Poets like painters, thus unskilled to trace
The naked nature and the living grace,
With gold and jewels cover every part,
And hide with ornaments their want of art.
True wit is Nature to advantage dressed,
What oft was thought, but ne’er so well expressed;
Something whose truth convinced at sight we find,
That gives us back the image of our mind.
As shades more sweetly recommend the light,
So modest plainness sets off sprightly wit;
For works may have more wit than does them good,
As bodies perish through excess of blood.
3. What does “conceit” mean? What is the poet’s attitude toward “conceit in poetry”?
4. What does the author think is the essence of a poem?
(3)
“What is his name?”
“Bingley.”
“Is he married or single?”
“Oh! single, my dear, to be sure! A single man of large fortune; four or five thousand a year. What a fine thing for our girls!”
“How so? how can it affect them?”
“My dear Mr.

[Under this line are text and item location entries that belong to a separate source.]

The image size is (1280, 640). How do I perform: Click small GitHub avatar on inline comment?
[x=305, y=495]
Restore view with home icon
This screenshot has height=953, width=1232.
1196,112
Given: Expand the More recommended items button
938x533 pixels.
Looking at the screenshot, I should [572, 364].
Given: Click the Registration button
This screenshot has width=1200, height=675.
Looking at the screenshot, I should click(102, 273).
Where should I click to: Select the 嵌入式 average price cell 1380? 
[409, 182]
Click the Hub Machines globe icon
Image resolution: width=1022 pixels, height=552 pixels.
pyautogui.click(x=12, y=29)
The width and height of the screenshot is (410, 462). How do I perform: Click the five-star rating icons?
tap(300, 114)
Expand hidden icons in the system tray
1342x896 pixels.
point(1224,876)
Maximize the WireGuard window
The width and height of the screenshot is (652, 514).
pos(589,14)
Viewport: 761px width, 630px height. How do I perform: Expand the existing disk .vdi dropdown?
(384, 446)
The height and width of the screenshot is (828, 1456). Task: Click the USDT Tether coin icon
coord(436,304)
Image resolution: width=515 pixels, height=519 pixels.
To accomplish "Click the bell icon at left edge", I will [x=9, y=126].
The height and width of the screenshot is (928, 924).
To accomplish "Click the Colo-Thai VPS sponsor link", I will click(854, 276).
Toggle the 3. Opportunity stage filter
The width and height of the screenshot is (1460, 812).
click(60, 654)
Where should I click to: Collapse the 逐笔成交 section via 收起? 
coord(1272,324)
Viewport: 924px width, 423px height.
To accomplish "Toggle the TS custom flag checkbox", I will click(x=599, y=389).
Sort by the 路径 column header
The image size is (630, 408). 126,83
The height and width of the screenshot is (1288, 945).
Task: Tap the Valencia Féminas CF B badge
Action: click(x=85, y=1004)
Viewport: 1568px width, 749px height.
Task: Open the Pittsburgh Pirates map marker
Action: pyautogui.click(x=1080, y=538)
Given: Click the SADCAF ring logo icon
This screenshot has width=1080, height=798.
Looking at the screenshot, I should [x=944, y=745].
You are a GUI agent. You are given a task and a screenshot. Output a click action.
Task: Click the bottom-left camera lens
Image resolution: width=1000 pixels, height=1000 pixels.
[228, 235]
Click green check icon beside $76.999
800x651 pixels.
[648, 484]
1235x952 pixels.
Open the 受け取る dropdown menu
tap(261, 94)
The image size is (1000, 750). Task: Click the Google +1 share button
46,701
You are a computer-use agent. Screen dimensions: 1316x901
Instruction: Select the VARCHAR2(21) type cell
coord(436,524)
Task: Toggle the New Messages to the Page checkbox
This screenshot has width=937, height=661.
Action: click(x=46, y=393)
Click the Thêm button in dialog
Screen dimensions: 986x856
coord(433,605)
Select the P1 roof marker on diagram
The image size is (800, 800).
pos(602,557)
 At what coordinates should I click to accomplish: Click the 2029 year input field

Bennet,” replied his wife, “how can you be so tiresome! You must know that I am thinking of his marrying one of them.”
“Is that his design in settling here?”
“Design! nonsense, how can you talk so! But it is very likely that he may fall in love with one of them, and therefore you must visit him as soon as he comes.”
“I see no occasion for that. You and the girls may go, or you may send them by themselves, which perhaps will be still better, for as you are as handsome as any of them, Mr. Bingley might like you the best of the party.”
“My dear, you flatter me. I certainly have had my share of beauty, but I do not pretend to be any thing extraordinary now. When a woman has five grown up daughters, she ought to give over thinking of her own beauty.”
“In such cases, a woman has not often much beauty to think of.”
“But my dear, you must indeed go and see Mr. Bingley when he comes into the neighbourhood.”
“It is more than I engage for, I assure you.”
“But consider your daughters. Only think what an establishment it would be for one of them. Sir William and Lady Lucas are determined to go, merely on that account, for in general, you know they visit no newcomers. Indeed you must go, for it will be impossible for us to visit him, if you do not.”
5.Please sum up the characterization of Mr. Bennet as seen from the given passage.
Ⅴ. Give brief answers to the following questions.(15%)
1. Make a brief comment on Christopher Marlowe’s literary achievements.
2. What are the main characteristics of the Romantic Movement in Europe?